In an affecting debut memoir, novelist and essayist Cotter recounts the health crisis that transformed his sense of self and connection to his world. Beginning in early September 2008, he experienced a ringing and roaring in his ears along with intermittent attacks of vertigo. He tried fad diets, meditation, and even a change in environment, moving from the East Coast to Colorado.
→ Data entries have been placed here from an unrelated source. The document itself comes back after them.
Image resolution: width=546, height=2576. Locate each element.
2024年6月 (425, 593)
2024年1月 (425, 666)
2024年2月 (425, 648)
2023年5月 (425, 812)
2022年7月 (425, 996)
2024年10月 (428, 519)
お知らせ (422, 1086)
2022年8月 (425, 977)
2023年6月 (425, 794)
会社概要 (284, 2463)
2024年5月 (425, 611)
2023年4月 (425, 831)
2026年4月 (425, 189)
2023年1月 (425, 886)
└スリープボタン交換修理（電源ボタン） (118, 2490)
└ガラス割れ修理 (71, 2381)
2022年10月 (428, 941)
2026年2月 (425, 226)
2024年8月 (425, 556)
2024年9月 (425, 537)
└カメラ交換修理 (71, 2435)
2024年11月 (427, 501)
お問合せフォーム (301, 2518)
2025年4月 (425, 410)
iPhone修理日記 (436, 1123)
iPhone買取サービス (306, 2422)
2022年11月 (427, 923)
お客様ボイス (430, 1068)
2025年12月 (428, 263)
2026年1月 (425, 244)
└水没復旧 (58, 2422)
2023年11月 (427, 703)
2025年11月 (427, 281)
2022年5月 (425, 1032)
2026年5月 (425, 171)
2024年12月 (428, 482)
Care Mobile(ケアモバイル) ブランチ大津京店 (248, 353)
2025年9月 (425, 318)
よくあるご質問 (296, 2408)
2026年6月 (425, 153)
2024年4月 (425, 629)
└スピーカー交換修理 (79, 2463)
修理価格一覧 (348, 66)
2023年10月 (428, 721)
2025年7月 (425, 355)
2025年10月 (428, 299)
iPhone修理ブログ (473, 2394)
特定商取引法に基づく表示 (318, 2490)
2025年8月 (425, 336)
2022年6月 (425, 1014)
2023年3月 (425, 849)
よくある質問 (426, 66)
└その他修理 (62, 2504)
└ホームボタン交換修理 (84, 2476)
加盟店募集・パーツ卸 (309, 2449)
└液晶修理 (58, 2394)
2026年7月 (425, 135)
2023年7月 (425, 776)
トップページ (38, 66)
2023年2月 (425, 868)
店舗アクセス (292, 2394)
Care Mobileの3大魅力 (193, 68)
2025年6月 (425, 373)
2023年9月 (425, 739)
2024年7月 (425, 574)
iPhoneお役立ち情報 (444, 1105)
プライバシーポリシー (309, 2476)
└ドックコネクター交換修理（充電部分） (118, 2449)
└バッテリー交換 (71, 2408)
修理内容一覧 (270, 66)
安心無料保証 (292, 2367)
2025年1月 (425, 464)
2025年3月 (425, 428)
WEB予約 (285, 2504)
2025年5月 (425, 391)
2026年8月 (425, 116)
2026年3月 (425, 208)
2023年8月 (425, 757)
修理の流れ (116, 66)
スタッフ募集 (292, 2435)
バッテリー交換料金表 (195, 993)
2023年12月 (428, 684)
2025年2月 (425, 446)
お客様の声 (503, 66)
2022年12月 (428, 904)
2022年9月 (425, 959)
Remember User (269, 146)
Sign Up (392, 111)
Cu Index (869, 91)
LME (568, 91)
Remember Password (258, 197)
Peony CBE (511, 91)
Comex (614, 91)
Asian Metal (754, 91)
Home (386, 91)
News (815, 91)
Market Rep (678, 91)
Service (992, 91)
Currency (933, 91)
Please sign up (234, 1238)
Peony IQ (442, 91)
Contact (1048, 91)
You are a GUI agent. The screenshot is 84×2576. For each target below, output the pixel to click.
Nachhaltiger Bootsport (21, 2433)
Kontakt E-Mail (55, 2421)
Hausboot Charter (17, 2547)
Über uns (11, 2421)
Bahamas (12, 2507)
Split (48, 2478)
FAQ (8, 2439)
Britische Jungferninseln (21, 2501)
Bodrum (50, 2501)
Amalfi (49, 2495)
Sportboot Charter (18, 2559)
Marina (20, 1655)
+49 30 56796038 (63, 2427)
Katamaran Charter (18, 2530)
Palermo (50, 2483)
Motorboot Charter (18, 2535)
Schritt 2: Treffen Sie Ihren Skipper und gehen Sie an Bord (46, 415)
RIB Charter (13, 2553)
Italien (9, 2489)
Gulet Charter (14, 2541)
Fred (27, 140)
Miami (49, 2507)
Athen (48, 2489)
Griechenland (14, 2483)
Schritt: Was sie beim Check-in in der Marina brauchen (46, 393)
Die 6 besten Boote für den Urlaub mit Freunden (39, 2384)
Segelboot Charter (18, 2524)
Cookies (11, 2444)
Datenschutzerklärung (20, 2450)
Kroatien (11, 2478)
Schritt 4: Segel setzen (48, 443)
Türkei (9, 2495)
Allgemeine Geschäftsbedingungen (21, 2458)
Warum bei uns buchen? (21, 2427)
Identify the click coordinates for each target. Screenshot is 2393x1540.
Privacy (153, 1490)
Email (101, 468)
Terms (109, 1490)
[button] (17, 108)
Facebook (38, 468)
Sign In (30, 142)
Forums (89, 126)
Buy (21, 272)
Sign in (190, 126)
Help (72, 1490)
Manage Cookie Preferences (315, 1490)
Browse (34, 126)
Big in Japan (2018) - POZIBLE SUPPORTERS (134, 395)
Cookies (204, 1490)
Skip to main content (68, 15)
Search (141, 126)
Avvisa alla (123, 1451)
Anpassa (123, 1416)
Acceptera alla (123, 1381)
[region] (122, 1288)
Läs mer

Seeking medical help, he came away repeatedly frustrated: Doctors in Los Angeles, Boston, Denver—where he lived with his ever patient wife—and even at the Mayo Clinic were baffled and too often dismissive. “Why do we assume doctors can fix nearly anything?” he asks. “Why do we assume that even when cures aren’t around now, they’re around the corner, or a few years ahead?” Eventually, he received the diagnosis of Ménière’s disease—the same affliction that beset Jonathan Swift—for which there is “no reliable treatment, and no consensus on its cause.” As his symptoms worsened, Cotter became newly aware of the physical and social consequences of being disabled. “I’m white, male, cisgender—for someone in a position of such social privilege to find himself falling into any amount of marginalization is a shock,” he writes. He felt ashamed of his deafness, depressed by an increasing sense of isolation, and even suicidal. Hearing aids offered some amplification but hardly clarity. Although much improved over ear trumpets of the past, “hearing aids, no matter how advanced or how expensive—can’t entirely separate foreground from background.” Nevertheless, as the vertigo began to abate, they allowed him to return to teaching. Besides assorted adjunct classes, for a month, he lived and taught in a homeless shelter, where he found he had “plenty to learn from people so intimate with loss.” He and his students, he discovered, shared the language of pain.
A gracefully rendered, candid chronicle of trauma.